Citroenschil.
In deze haaksteek maak je steeds een stokje op een vaste en een vaste op een stokje. Dit creëert een subtiele structuur die je kunt vergelijken met een gebreide Gerstekorrel.
Recht lapje met gelijke zijkanten.
Gebruikte steken: Losse, vaste en stokje.
Haak een ketting van lossen met een even aantal (veelvoud van 2) als basis.
Rij 1: Haak een stokje in de derde losse vanaf de haaknaald. Markeer de losse naast het stokje dat je zojuist hebt gehaakt, deze tellen we als een vaste en daar eindigt de volgende rij. Haak afwisselend een vaste, een stokje. De rij eindigt met een vaste in de eerste losse van de beginketting.
Rij 2: Haak 3 lossen en keer het haakwerk. Deze ketting van lossen tellen we als het eerste stokje en komt boven de laatste vaste van de vorige rij. Haak een vaste op de volgende steek (is een stokje van de vorige rij). Markeer de derde keerlosse, dit is de bovenkant van het eerste “stokje” en daar komt in de volgende rij de laatste vaste. Haak nu afwisselend een stokje, een vaste. Eindig deze rij met een stokje in de steek die je hebt gemarkeerd.

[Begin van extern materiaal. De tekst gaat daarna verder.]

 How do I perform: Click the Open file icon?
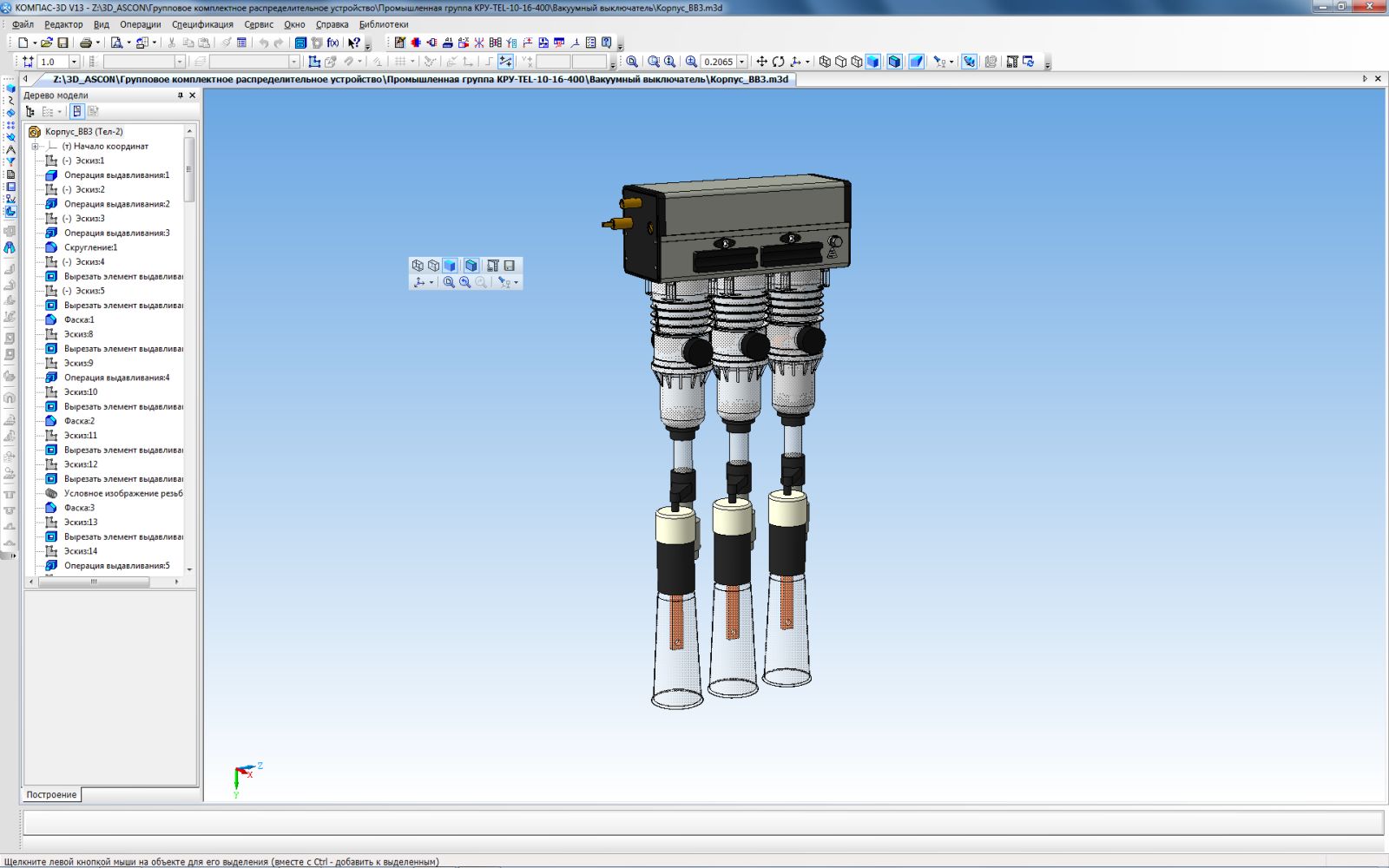pos(47,43)
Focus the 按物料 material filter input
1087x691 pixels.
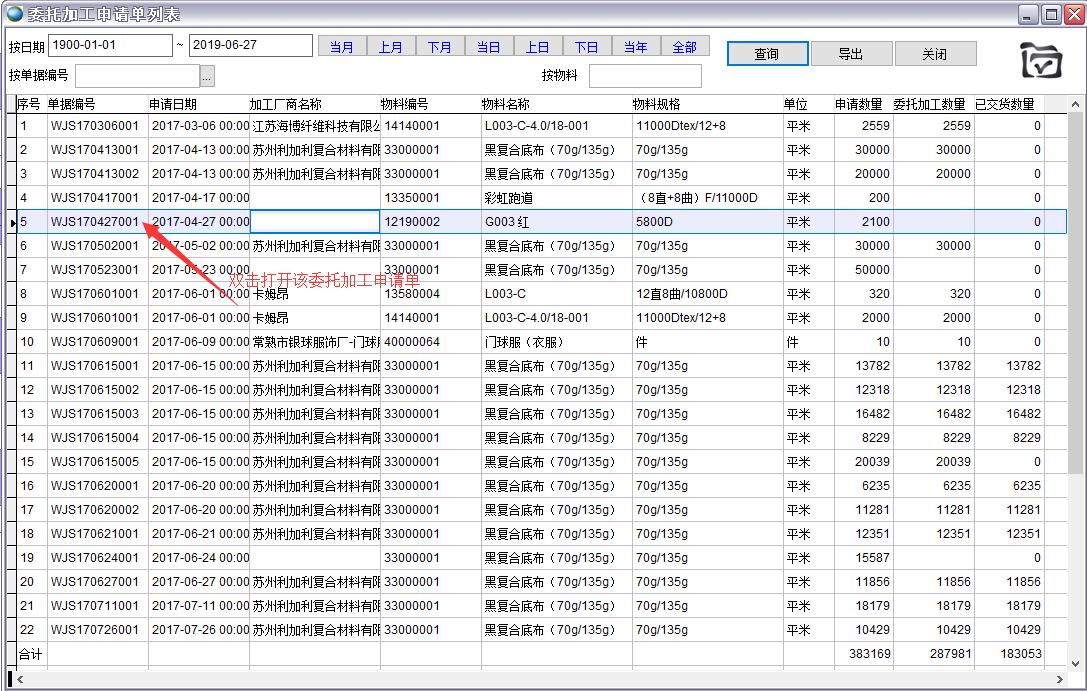click(645, 76)
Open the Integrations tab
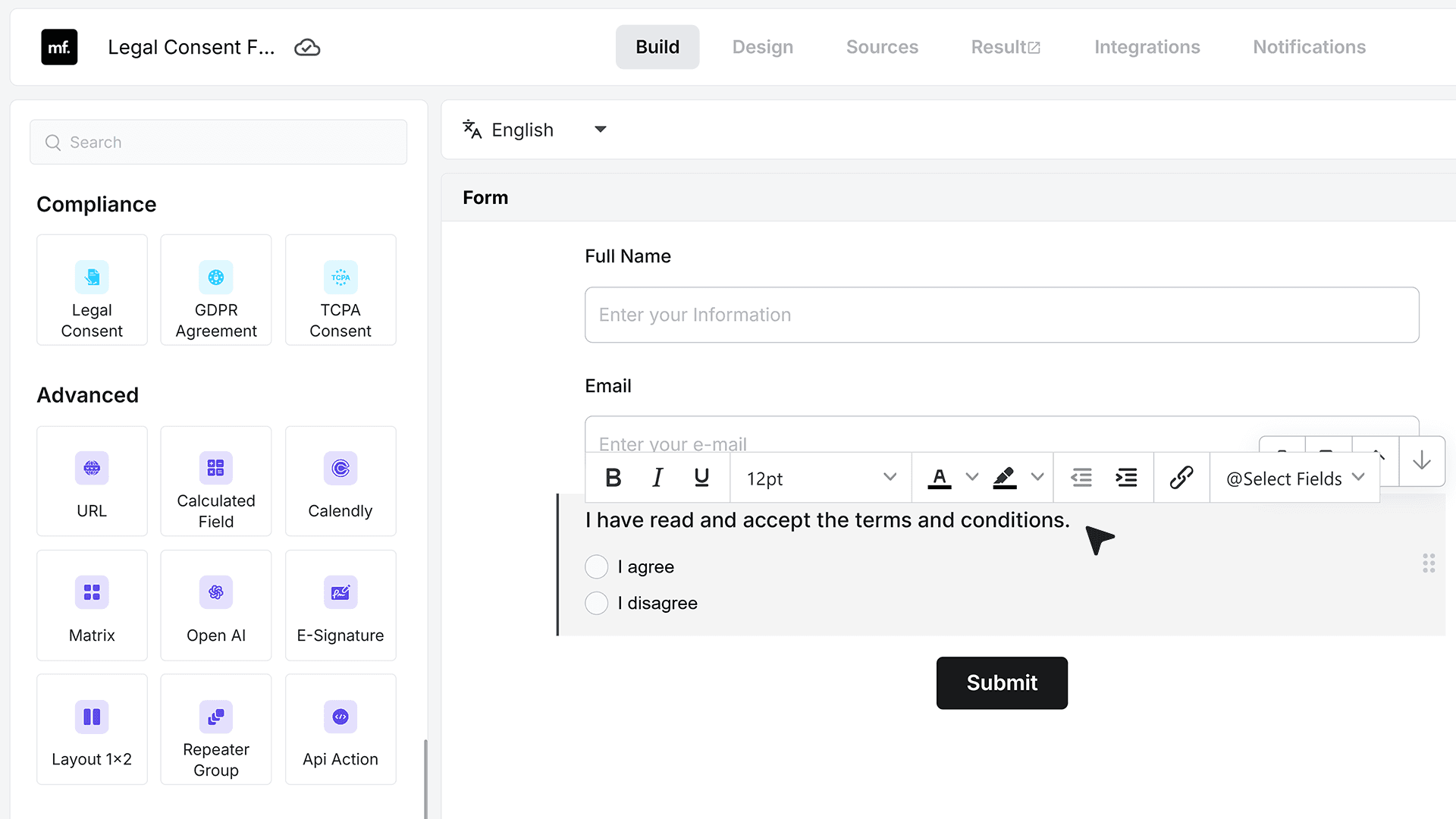The height and width of the screenshot is (819, 1456). click(1147, 47)
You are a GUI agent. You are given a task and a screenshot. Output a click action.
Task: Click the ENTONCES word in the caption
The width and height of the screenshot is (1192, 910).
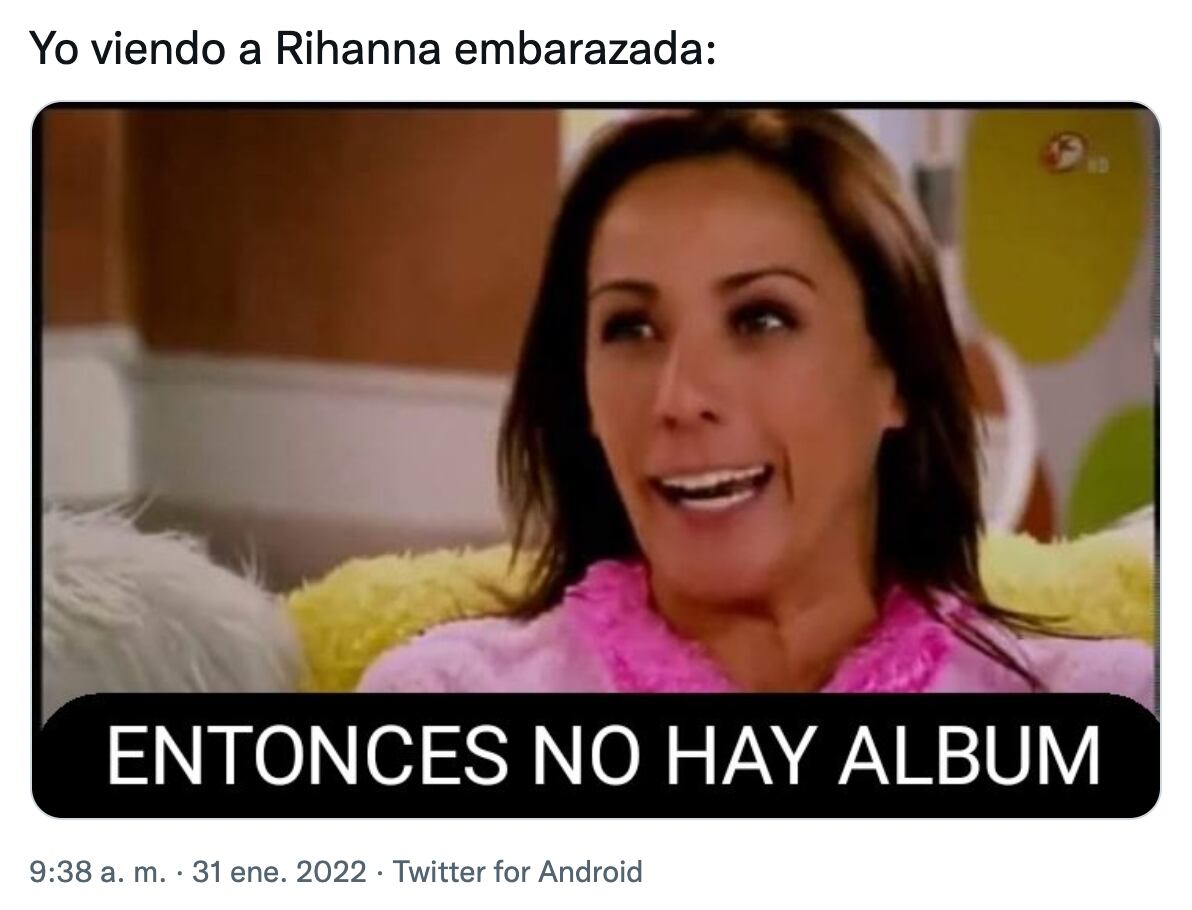[x=307, y=755]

Rij 3: Haak 1 losse en keer het haakwerk. Haak een stokje in de volgende steek (is een vaste van de vorige rij). Markeer de keerlosse, deze tellen we als de eerste vaste van deze rij. Haak afwisselend een vaste, een stokje. Eindig deze rij met een vaste in de gemarkeerde steek van de vorige rij.
Herhaal rij 2 en 3.
In het rond.
Gebruikte steken: Losse, vaste, stokje en halve vaste.
Haak een ketting van lossen met een even aantal (veelvoud van 2) als basis. Haak een halve vaste in de eerste losse zodat er een ring ontstaat.
Toer 1: Haak 1 losse. Haak om en om een stokje, een vaste. Sluit de toer met een halve vaste in de losse (deze losse met halve vaste zien we als een vaste).
Toer 2: Haak 3 lossen. Haak om en om een vaste, een stokje. Sluit de toer met een halve vaste in de derde losse (deze 3 lossen met halve vaste zien we als stokje).
Herhaal toer 1 en 2.
In het rond ziet deze steek er iets anders uit dan in het platte vlak. Dat komt omdat je nu steeds de voorkant van de steken naar je toe gericht hebt. Wanneer je in rijen heen en weer haakt zie je om en om de voorkant en achterkant van de steken.
Tip! Je kunt een keerstokje haken in plaats van 3 lossen.